Please give the number of lines in the records below where the word "will" occurs, and nothing else.

----- Material for the task -----

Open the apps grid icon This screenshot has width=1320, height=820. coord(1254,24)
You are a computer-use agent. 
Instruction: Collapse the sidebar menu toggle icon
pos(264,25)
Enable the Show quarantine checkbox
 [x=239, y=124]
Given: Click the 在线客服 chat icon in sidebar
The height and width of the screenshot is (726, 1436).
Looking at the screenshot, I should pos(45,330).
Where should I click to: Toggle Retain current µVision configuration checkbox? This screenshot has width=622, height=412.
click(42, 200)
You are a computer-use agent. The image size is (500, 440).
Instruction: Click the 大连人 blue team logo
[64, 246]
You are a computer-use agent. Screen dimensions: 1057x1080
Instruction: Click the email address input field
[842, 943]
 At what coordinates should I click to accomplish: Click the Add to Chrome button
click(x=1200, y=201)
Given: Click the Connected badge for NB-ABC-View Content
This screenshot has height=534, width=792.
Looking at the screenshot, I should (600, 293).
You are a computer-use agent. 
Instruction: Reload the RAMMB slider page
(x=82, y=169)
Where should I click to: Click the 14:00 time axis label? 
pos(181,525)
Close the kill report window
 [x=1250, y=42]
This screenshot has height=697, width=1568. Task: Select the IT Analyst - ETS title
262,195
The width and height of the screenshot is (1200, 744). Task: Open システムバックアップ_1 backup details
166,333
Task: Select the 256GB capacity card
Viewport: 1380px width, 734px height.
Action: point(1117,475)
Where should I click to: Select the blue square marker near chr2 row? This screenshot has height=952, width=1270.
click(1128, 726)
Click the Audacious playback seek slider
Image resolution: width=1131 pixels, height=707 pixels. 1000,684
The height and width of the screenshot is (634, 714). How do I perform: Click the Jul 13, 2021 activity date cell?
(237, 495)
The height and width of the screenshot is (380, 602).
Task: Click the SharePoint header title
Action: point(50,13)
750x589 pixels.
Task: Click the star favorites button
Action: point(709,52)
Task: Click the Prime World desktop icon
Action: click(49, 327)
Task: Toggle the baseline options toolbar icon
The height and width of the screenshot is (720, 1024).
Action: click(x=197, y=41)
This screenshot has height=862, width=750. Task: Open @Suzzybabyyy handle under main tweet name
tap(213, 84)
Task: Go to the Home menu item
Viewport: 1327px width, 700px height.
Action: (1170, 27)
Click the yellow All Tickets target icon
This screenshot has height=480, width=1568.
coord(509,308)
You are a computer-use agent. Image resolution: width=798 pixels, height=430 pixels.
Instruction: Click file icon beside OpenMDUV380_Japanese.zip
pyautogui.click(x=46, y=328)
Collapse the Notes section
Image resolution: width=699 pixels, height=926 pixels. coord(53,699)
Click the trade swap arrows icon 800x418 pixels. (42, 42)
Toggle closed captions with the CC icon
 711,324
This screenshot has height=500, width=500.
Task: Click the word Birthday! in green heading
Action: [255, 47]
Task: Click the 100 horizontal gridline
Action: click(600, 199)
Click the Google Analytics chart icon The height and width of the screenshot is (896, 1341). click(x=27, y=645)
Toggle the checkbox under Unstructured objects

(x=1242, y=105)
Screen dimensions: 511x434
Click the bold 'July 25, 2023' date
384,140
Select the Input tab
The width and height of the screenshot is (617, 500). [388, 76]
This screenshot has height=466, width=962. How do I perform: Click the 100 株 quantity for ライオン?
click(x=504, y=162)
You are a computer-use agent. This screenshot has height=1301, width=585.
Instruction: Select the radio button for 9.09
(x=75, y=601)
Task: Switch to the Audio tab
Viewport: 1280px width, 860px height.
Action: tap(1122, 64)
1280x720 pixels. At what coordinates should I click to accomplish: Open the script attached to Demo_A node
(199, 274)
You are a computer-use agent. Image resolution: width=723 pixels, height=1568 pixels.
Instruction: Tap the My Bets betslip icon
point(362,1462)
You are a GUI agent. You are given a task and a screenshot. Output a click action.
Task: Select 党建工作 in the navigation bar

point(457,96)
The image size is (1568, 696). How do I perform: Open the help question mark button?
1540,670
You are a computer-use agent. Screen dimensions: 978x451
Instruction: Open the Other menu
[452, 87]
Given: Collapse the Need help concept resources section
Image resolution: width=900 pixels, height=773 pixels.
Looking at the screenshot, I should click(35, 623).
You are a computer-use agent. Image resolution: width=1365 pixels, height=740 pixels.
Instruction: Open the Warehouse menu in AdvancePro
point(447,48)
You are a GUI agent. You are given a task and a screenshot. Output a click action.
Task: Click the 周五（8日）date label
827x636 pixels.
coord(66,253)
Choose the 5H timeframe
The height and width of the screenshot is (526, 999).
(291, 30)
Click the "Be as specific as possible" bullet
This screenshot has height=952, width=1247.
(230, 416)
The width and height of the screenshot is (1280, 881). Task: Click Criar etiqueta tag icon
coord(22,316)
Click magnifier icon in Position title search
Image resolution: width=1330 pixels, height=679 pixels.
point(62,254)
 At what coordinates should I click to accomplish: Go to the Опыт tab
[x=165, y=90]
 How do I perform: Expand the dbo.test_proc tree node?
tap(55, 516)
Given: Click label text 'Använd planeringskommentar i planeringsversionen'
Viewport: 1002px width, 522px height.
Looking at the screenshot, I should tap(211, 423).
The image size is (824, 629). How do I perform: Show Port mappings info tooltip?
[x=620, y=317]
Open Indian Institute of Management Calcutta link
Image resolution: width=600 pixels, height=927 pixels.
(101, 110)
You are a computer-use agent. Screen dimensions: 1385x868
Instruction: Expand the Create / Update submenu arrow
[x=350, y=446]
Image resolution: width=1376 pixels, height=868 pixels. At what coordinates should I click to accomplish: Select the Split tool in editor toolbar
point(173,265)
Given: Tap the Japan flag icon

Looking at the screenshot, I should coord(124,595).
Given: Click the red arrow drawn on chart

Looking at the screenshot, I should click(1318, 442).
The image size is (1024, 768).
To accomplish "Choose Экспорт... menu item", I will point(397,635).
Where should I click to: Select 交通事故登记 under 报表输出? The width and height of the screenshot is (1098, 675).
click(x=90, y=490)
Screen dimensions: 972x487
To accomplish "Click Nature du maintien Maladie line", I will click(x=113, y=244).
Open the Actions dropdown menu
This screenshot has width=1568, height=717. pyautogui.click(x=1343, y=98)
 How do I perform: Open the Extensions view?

-----

Task solution:
2